‘Pakistan court ignored evidence given by India’

Mumbai Police respond to MEA’s query on Lakhvi’s bail order

January 21, 2015 02:41 am | Updated April 02, 2016 12:13 pm IST - MUMBAI:

The Mumbai Police have conveyed to the Ministry of External Affairs that the Pakistani court which granted bail to Zaki-ur-Rehman Lakhvi — the alleged 26/11 mastermind and top Lashkar-e-Taiba commander — in the ongoing Mumbai attacks trial in Pakistan, has apparently not taken into consideration the evidence they submitted, The Hindu has learnt.

Responding to a letter from the MEA on the Pakistan court’s bail order, the police have said they can make only a prima facie determination on the merits of the court’s action as they are not privy to the Indian court report on the cross examination of four Indian witnesses by the Pakistani Judicial Commission which visited Mumbai twice.

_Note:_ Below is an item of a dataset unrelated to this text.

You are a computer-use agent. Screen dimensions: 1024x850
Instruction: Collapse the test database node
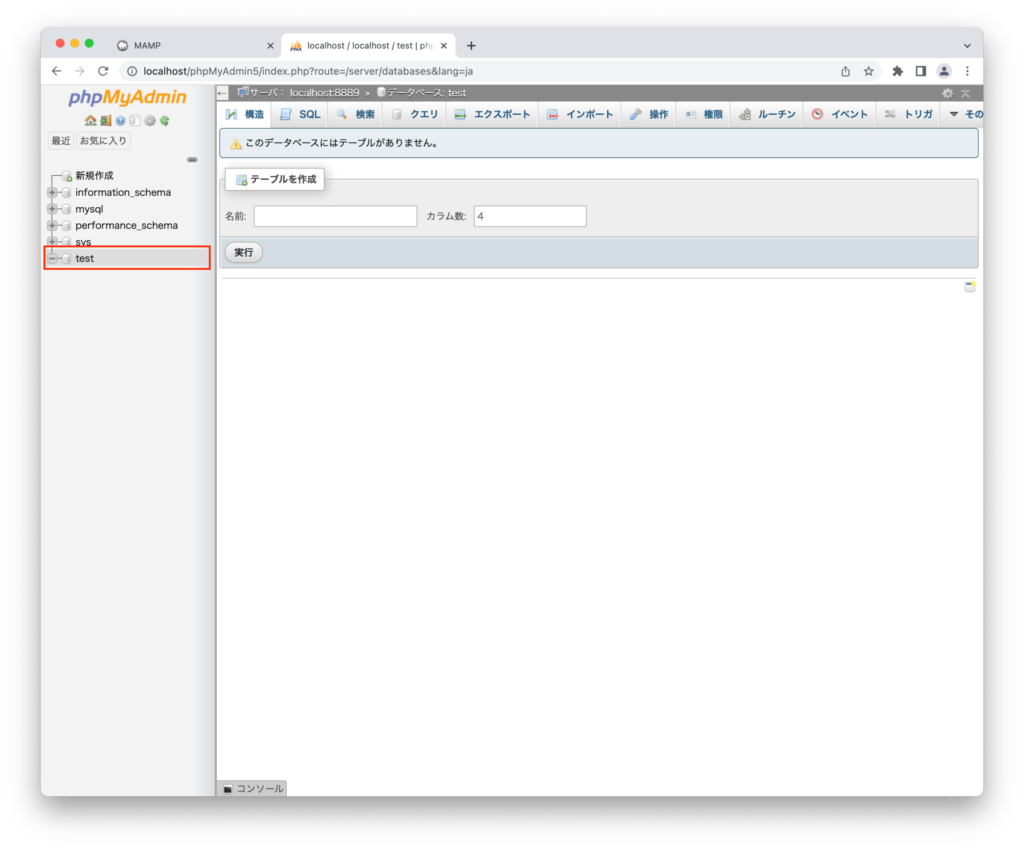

“The Indian court had submitted its report in a sealed envelope and we therefore are not privy to what the court had opined. However, we have studied the order by the Pakistani court at length and it nowhere makes a mention of the evidence sent by the Indian court,” a senior police officer told The Hindu .

In March 2012, the eight-member Pakistani Commission visited India and examined four Indian witnesses to collect evidence in connection with Lakhvi and others facing trial in Pakistan. However, the report submitted by the panel was rejected by their court as the Commission members were not allowed to cross-examine the witnesses.

Eventually, the two countries arrived on a consensus to allow the Indian witnesses to be cross-examined by the Judicial Commission. In September 2013, the Indian witnesses deposed before the Pakistani Commission during its second visit. The hearing took place at the Mumbai’s Esplanade court and the evidence was recorded by Additional Chief Metropolitan Magistrate P.Y. Ladekar who later sent the same in a sealed envelope to the Pakistani court.

The MEA in its letter had asked the Mumbai police to study the bail order of Lakhvi issued by an anti-terrorism court of Pakistan. Lakhvi and seven others, including Abdul Wajid, Mazhar Iqbal, Sadiq, Shahid Jameel Riaz, Jamil Ahmed and Younas Anjum, were arrested in 2009 for planning, financing and executing the Mumbai attack. In December 2014, Lakhvi was released on bail.